> **TASK DETAILS**
What must be returned is the number of lines in the records holding the word "search", with no other text.

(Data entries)
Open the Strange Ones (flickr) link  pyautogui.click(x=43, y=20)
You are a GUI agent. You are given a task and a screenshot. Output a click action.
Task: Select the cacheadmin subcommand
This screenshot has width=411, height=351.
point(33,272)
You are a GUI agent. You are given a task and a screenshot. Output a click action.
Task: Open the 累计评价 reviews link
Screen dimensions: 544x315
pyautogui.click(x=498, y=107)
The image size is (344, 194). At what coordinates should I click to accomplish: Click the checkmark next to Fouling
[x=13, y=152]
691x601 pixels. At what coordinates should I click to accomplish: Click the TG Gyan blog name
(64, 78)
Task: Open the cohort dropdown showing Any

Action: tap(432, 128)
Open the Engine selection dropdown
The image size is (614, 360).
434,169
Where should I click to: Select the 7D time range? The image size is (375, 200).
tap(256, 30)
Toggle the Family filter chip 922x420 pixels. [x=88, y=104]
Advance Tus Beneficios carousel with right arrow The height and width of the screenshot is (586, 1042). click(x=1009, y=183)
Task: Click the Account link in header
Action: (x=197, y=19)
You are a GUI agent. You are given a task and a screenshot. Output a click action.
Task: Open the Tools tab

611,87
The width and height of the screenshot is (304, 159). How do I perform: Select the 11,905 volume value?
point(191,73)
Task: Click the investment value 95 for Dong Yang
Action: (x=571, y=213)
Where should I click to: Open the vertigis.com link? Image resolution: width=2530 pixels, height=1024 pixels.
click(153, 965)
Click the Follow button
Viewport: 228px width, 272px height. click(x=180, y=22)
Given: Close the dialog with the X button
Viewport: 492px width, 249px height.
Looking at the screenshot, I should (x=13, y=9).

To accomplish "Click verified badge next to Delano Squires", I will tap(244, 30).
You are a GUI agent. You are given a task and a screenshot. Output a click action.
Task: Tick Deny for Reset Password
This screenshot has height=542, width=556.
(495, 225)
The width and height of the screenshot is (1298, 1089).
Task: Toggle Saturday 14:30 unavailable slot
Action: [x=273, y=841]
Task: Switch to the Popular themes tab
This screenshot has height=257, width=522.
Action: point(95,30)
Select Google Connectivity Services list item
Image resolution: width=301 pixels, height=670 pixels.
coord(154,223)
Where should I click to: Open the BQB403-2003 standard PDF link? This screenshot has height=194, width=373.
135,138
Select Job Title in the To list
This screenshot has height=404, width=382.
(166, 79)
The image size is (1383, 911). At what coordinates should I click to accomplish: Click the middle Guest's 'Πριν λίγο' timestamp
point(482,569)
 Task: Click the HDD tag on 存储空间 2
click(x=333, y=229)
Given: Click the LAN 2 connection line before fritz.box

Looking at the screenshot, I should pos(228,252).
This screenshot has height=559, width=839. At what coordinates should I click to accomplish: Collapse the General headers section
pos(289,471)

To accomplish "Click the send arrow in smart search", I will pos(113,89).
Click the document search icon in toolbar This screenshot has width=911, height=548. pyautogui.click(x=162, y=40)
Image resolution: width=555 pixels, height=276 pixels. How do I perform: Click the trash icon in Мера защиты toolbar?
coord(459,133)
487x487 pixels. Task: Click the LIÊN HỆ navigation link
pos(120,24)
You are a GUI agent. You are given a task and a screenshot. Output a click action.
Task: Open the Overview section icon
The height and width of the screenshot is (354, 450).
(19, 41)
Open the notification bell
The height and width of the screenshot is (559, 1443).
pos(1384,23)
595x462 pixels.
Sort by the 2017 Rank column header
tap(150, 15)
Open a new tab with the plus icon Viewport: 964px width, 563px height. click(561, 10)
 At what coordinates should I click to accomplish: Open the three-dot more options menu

> **WRITTEN SOLUTION**
2